Bayes Theorem: $$Pr(A|B) = \frac{Pr(A)*Pr(B|A)}{Pr(B)} \,\,\,\,\,\,\,\,\,\,\,\,\,\,\,\,\,\,\,\,\,\,\,\,\,(0)$$
Furthermore: $$Pr(A) = Pr(A|B)*Pr(B) + Pr(A|\neg B)*Pr(|\neg B) \,\,\,\,\,\,\,\,\,\,\,\,\,\,\,\,\,\,\,\,\,\,\,\,\,(1)$$
Scenario:
Suppose we are not given that an event $B$ has occured.
Assuming we are given a base Probability of $A$: $(Pr(A_1)$ (this is our prior probability), subsequently, we are now given a $Pr(A|B_1)$, a $Pr(B_1)$, a $Pr(A|\neg B_1)$, and a $Pr(\neg B_1)$ as additional information. Assuming, that I now want to calculate a $Pr(A_2)$ that is the posterior probability in light of the new information.
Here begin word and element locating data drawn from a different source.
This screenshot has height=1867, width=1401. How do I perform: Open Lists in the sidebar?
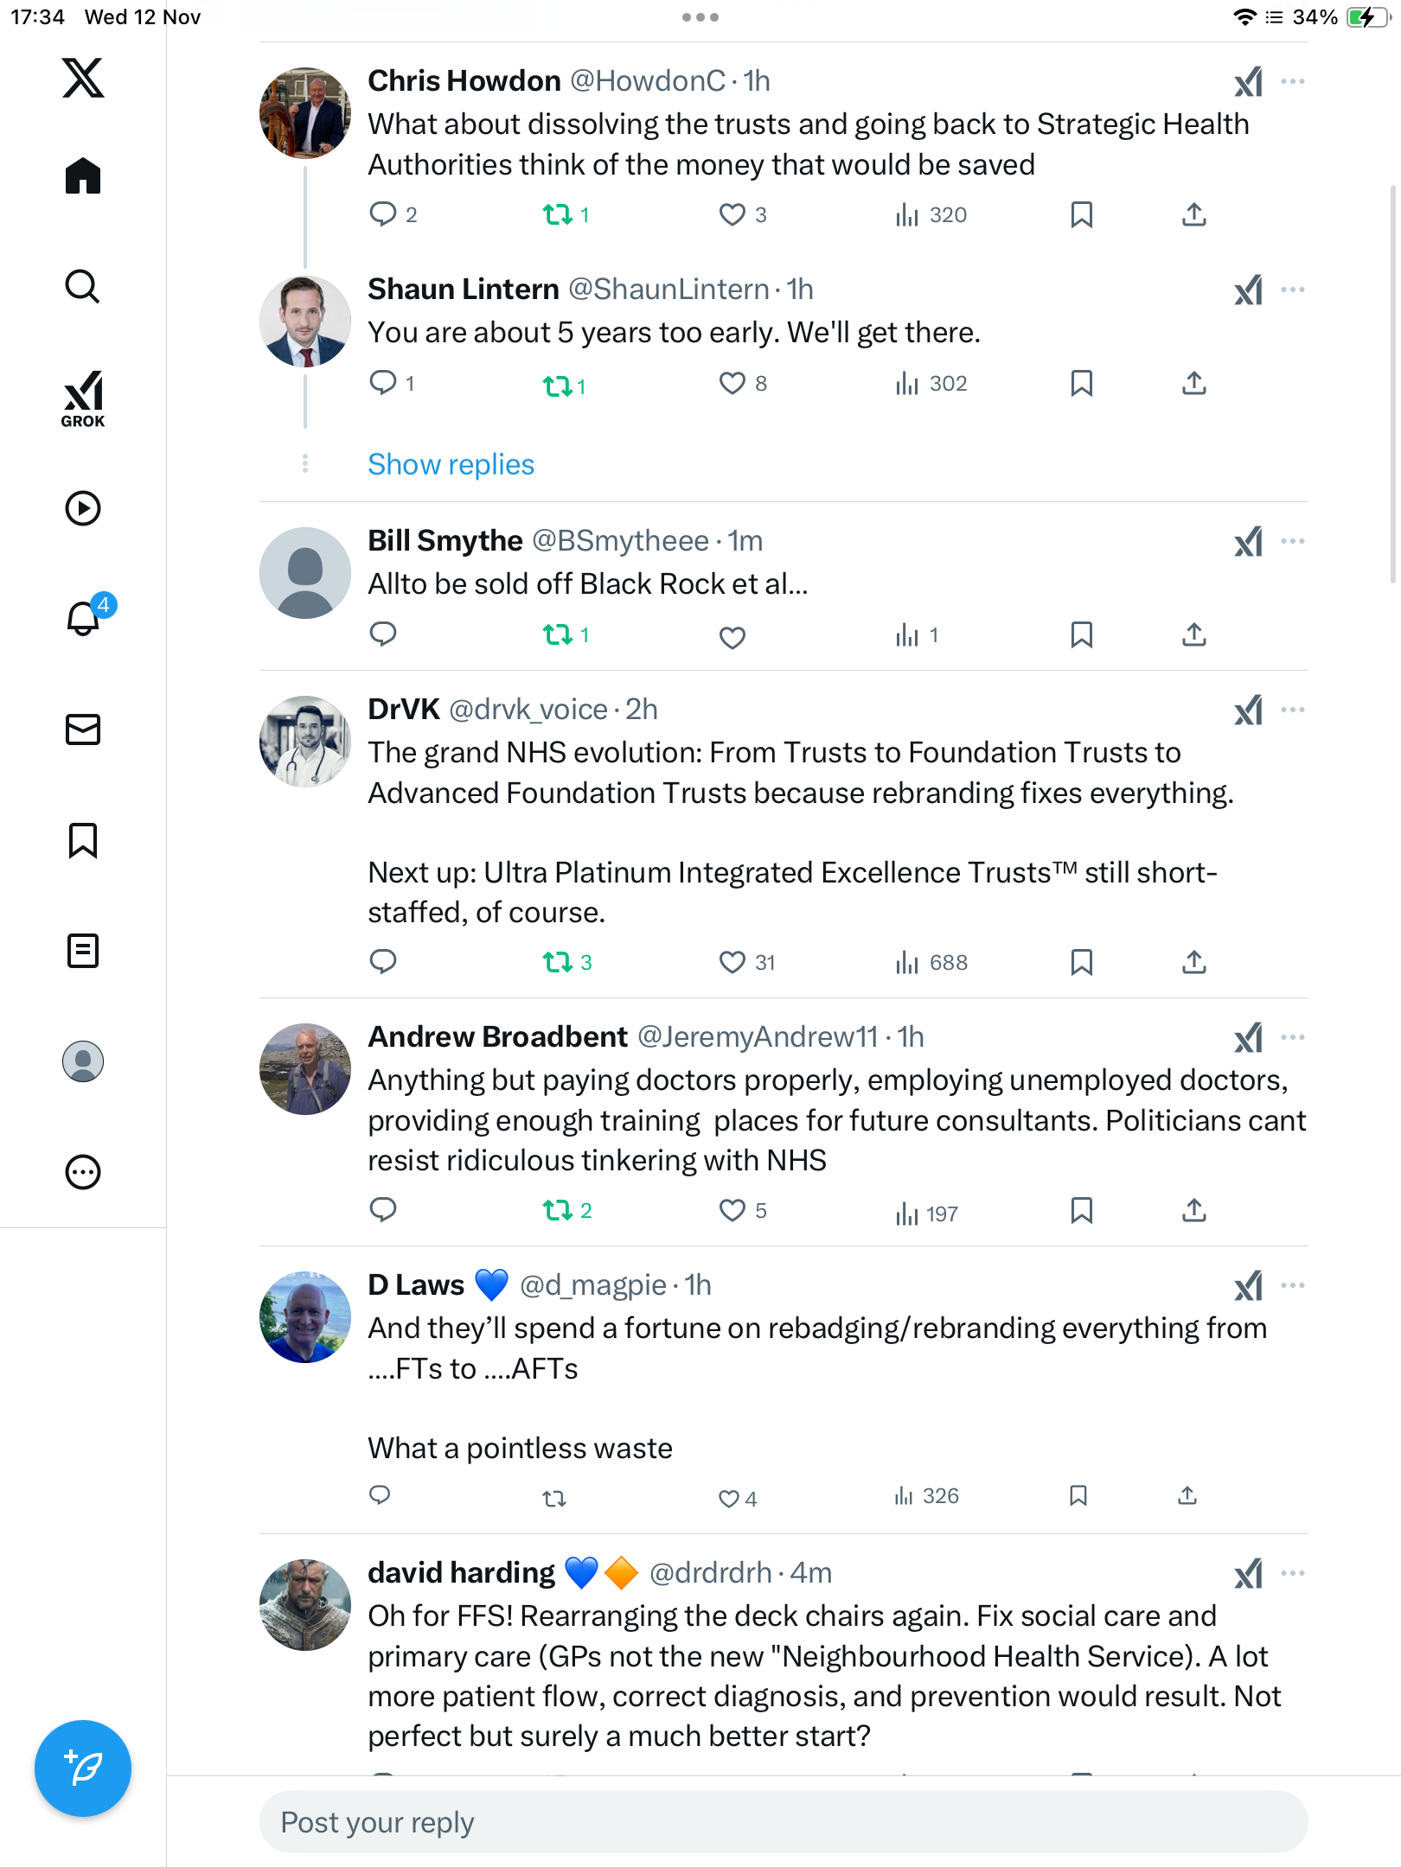point(83,951)
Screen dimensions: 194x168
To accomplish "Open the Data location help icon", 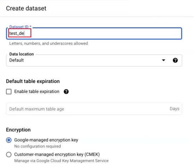I will 175,60.
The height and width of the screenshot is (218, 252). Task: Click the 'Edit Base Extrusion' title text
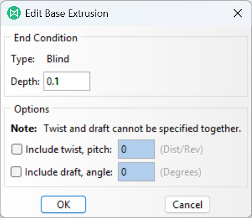coord(67,13)
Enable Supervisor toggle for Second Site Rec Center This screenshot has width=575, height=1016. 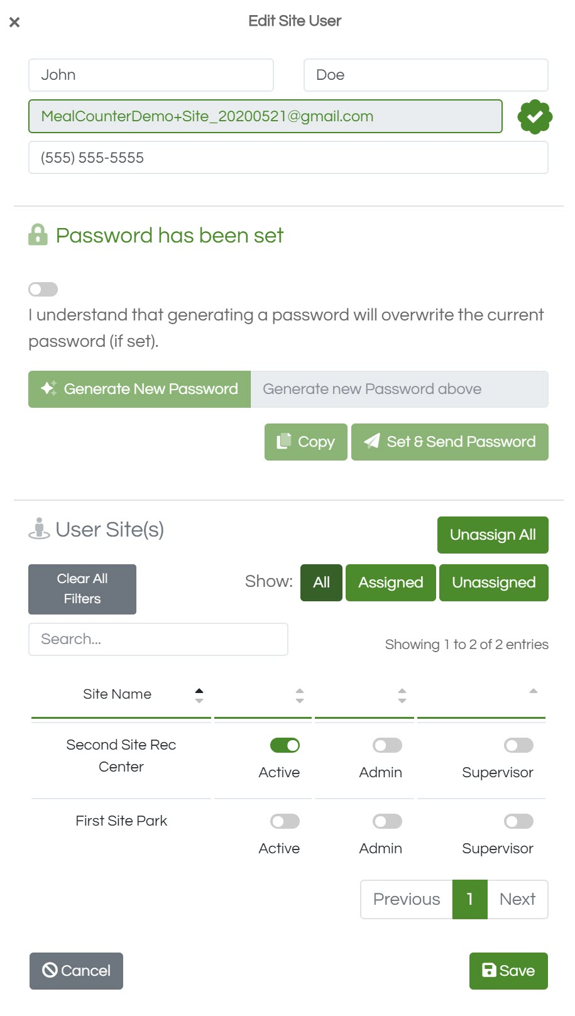coord(518,745)
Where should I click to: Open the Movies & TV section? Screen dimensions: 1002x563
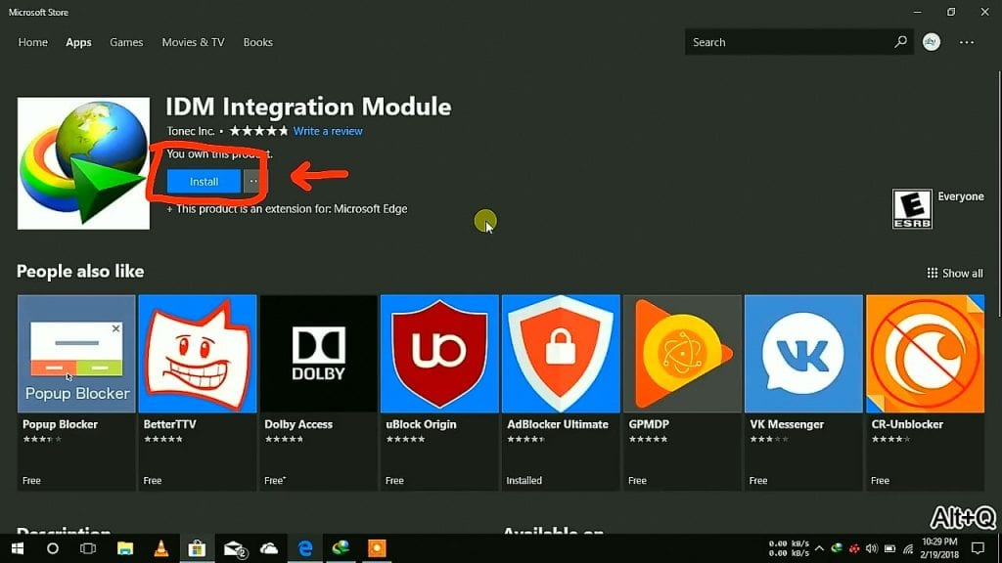(x=193, y=42)
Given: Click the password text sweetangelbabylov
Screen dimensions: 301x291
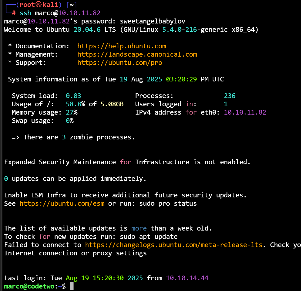Looking at the screenshot, I should coord(153,21).
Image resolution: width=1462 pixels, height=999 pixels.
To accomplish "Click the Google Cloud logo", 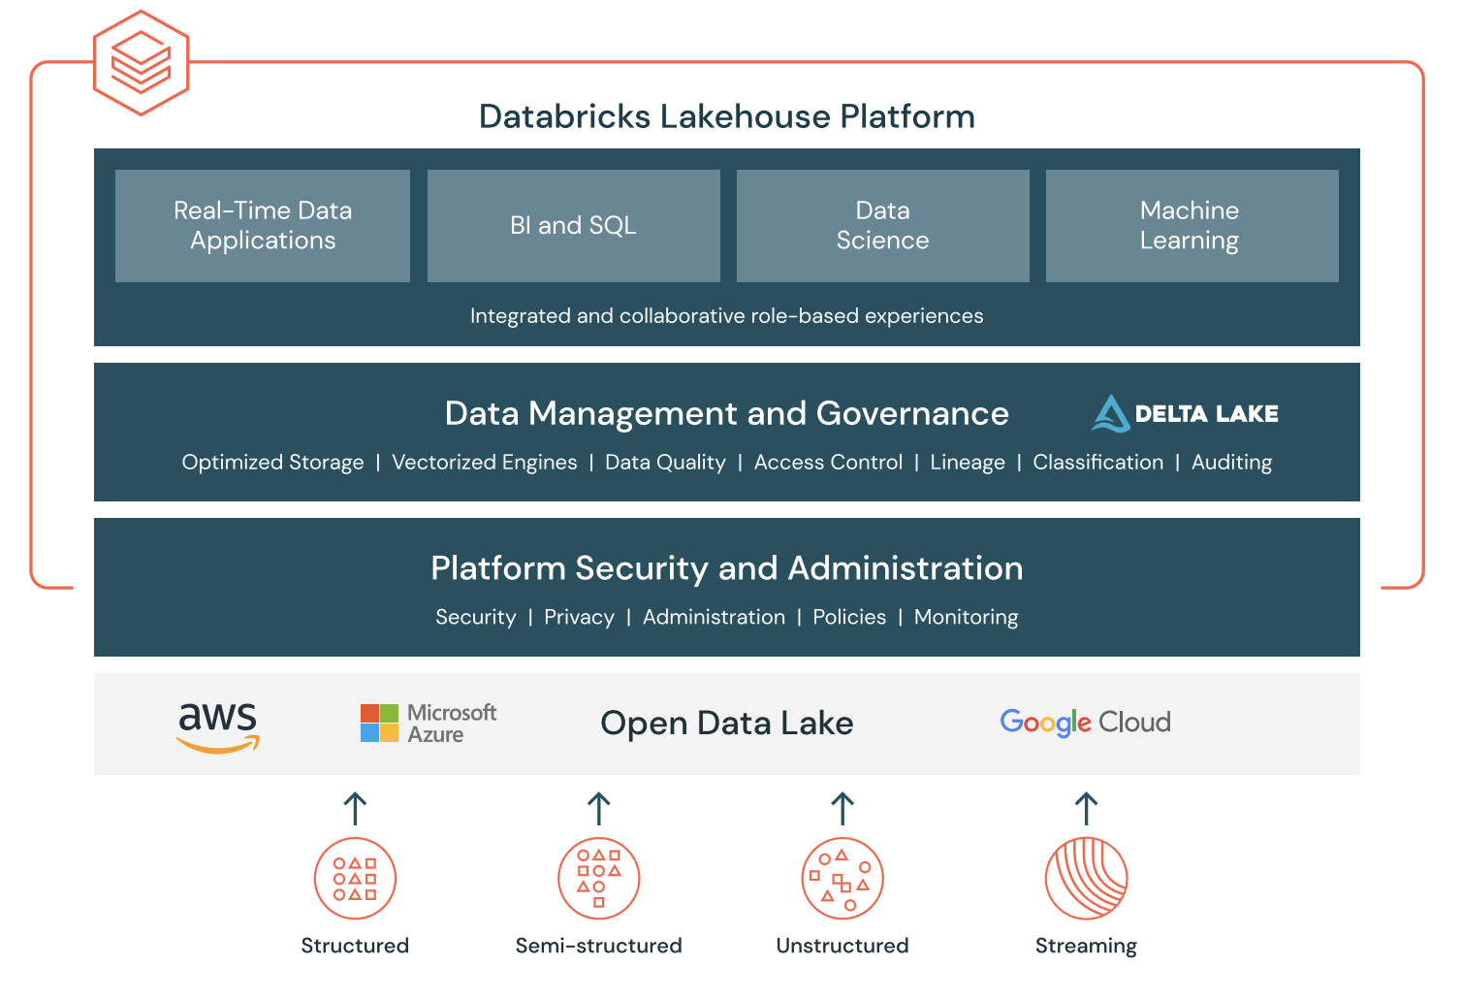I will (1085, 723).
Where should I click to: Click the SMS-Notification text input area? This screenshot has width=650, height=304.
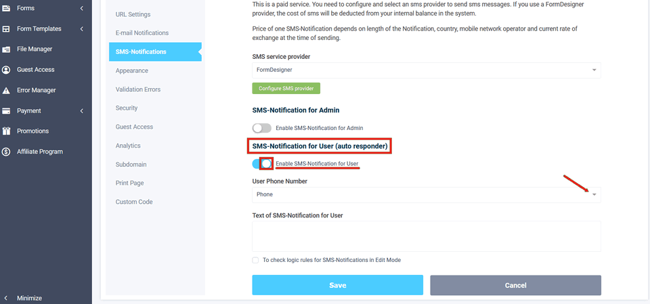tap(426, 236)
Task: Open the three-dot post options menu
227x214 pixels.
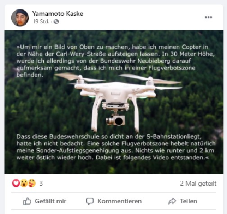Action: [x=209, y=17]
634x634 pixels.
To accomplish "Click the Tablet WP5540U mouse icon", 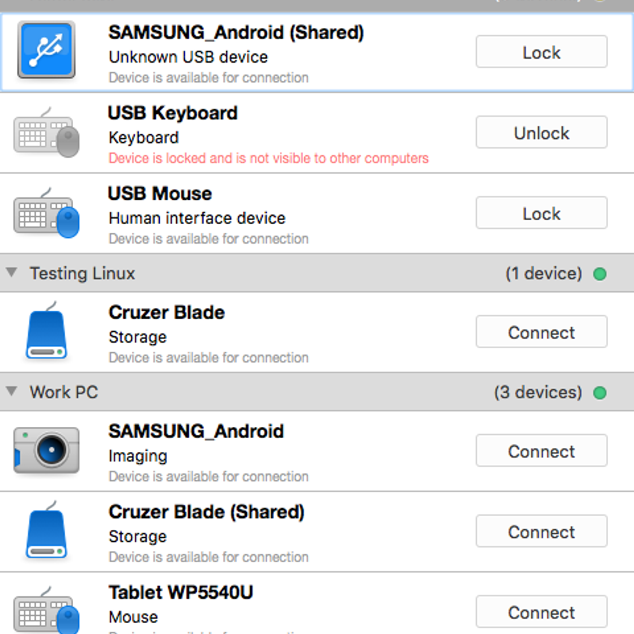I will click(x=46, y=610).
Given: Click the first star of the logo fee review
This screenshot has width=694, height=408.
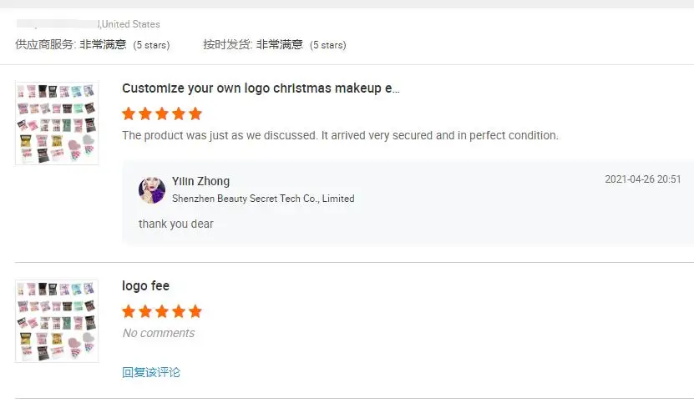Looking at the screenshot, I should (x=129, y=311).
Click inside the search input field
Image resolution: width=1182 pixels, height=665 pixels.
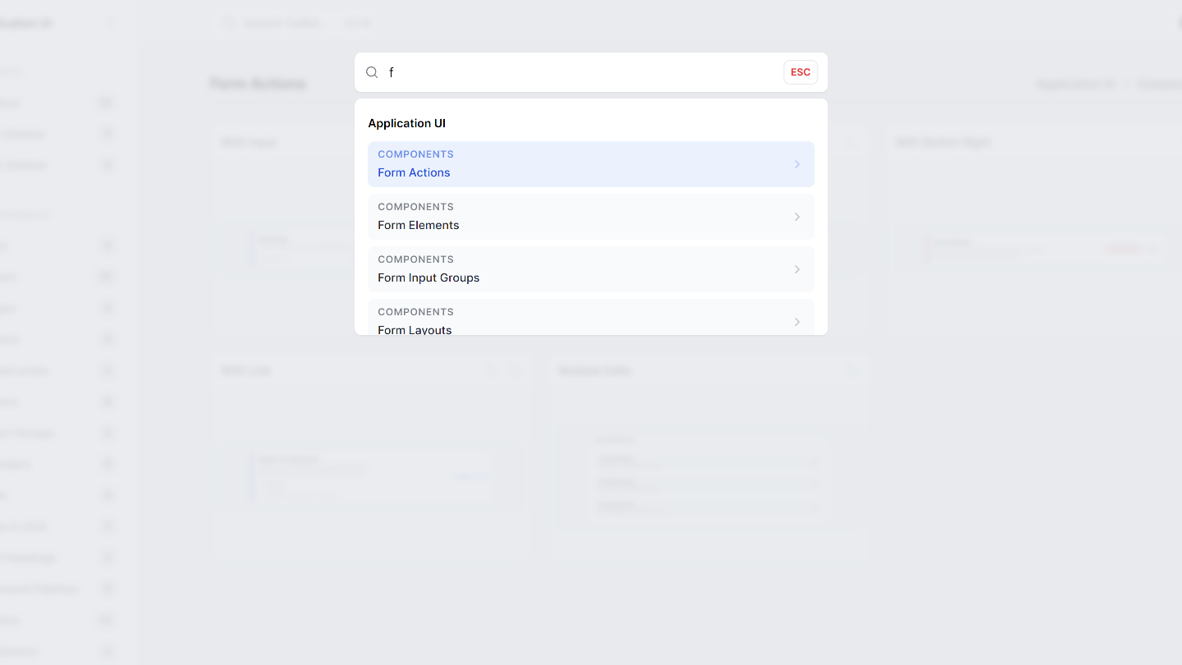click(575, 72)
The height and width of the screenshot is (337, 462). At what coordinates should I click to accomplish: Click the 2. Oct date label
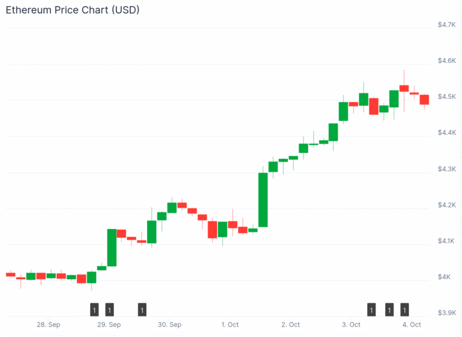coord(291,325)
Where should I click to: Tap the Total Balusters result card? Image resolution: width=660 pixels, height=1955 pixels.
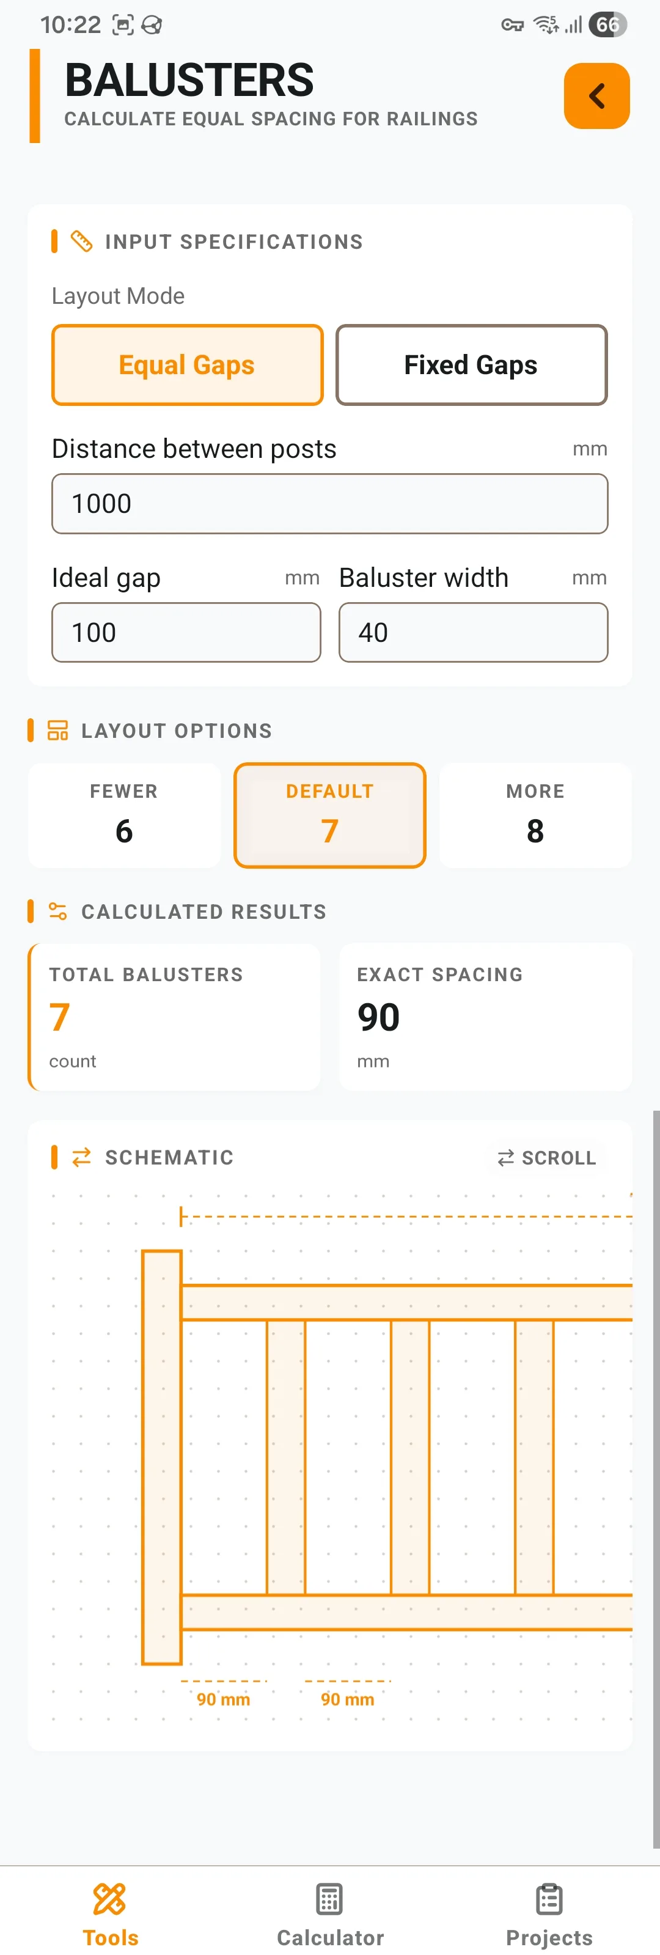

From $(1)$: $$Pr(A_2) = Pr(A|B_1)\cdot Pr(B_1) + Pr(A|\neg B_1)\cdot Pr(\neg B_1)\,\,\,\,\,\,\,\,\,\,\,\,\,\,\,\,\,\,\,\,\,\,\,\,\,(2)$$
From $(0)$: $Pr(A|B_1) = \frac{Pr(A_1)*Pr(B_1|A)}{Pr(B_1)} \,\,:\,\, Pr(A|\neg B_1) = \frac{Pr(A_1)*Pr(\neg B_1|A)}{Pr(\neg B_1)} \,\,\,\,\,\,\,\,\,\,\,\,\,\,\,\,\,\,\,\,\,\,\,\,\,(3)$$
Rewriting $(2)$ in light of $(3)$ $$Pr(A_2) = \frac{Pr(A_1)*Pr(B_1|A)}{Pr(B_1)} \times Pr(B_1) + \frac{Pr(A_1)*Pr(\neg B_1|A)}{Pr(\neg B_1)} \times Pr(\neg B_1)$$
Which gives us: $$Pr(A_2) = Pr(A_1)*Pr(B_1|A) + Pr(A_1)*Pr(\neg B_1|A)$$ Simplifying to: $$Pr(A_2) = Pr(A_1)\cdot\left(Pr(B_1|A) +Pr(\neg B_1|A)\right)\,\,\,\,\,\,\,\,\,\,\,\,\,\,\,\,\,\,\,\,\,\,\,\,\,(4)$$
Generalising from $(4)$: $$Pr(A_{l+1}) = Pr(A_l)\cdot\left(Pr(B_l|A) +Pr(\neg B_l|A)\right)\,\,\,\,\,\,\,\,\,\,\,\,\,\,\,\,\,\,\,\,\,\,\,\,\,(5)$$
My Question:
- Is $(5)$ valid bayesian inference?
- If not, how do I perform valid inference in the specified scenario?